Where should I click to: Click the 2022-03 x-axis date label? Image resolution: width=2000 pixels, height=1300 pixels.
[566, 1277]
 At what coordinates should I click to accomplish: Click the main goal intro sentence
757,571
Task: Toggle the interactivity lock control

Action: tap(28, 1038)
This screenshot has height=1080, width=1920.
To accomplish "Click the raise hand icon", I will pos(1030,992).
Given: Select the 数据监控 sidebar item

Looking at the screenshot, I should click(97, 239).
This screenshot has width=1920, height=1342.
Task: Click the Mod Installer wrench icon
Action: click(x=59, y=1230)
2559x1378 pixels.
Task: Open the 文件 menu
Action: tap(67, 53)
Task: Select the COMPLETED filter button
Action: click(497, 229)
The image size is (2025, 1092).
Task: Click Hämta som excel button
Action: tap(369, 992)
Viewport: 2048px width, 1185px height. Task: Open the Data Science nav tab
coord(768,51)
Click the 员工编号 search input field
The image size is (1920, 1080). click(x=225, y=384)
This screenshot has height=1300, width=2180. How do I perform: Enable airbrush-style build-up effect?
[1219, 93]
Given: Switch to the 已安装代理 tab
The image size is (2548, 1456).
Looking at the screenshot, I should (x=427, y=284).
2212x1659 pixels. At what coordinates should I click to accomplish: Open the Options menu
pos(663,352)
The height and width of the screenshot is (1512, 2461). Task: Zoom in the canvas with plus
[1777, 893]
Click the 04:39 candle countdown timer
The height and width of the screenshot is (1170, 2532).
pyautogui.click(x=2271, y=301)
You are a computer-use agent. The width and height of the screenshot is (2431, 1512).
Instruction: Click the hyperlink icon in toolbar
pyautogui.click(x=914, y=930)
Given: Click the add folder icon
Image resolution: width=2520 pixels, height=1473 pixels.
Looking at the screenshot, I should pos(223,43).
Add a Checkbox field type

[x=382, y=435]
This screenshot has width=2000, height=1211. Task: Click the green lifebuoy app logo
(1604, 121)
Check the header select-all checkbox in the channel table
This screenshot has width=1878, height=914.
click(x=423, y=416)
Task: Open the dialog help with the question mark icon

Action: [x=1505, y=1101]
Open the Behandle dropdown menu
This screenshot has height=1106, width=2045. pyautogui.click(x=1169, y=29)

Work instructions: Restate every record word for word.

Task result:
Where should I click to: Click the 2022-03 x-axis date label? Image resolution: width=2000 pixels, height=1300 pixels.
[566, 1277]
 At what coordinates should I click to accomplish: Click the main goal intro sentence
757,571
Task: Toggle the interactivity lock control

Action: tap(28, 1038)
This screenshot has height=1080, width=1920.
To accomplish "Click the raise hand icon", I will pos(1030,992).
Given: Select the 数据监控 sidebar item

Looking at the screenshot, I should click(97, 239).
This screenshot has width=1920, height=1342.
Task: Click the Mod Installer wrench icon
Action: click(x=59, y=1230)
2559x1378 pixels.
Task: Open the 文件 menu
Action: tap(67, 53)
Task: Select the COMPLETED filter button
Action: click(497, 229)
The image size is (2025, 1092).
Task: Click Hämta som excel button
Action: tap(369, 992)
Viewport: 2048px width, 1185px height. Task: Open the Data Science nav tab
coord(768,51)
Click the 员工编号 search input field
The image size is (1920, 1080). click(x=225, y=384)
This screenshot has height=1300, width=2180. How do I perform: Enable airbrush-style build-up effect?
[1219, 93]
Given: Switch to the 已安装代理 tab
The image size is (2548, 1456).
Looking at the screenshot, I should (x=427, y=284).
2212x1659 pixels. At what coordinates should I click to accomplish: Open the Options menu
pos(663,352)
The height and width of the screenshot is (1512, 2461). Task: Zoom in the canvas with plus
[1777, 893]
Click the 04:39 candle countdown timer
The height and width of the screenshot is (1170, 2532).
pyautogui.click(x=2271, y=301)
You are a computer-use agent. The width and height of the screenshot is (2431, 1512).
Instruction: Click the hyperlink icon in toolbar
pyautogui.click(x=914, y=930)
Given: Click the add folder icon
Image resolution: width=2520 pixels, height=1473 pixels.
Looking at the screenshot, I should pos(223,43).
Add a Checkbox field type

[x=382, y=435]
This screenshot has width=2000, height=1211. Task: Click the green lifebuoy app logo
(1604, 121)
Check the header select-all checkbox in the channel table
This screenshot has width=1878, height=914.
click(x=423, y=416)
Task: Open the dialog help with the question mark icon

Action: [x=1505, y=1101]
Open the Behandle dropdown menu
This screenshot has height=1106, width=2045. pyautogui.click(x=1169, y=29)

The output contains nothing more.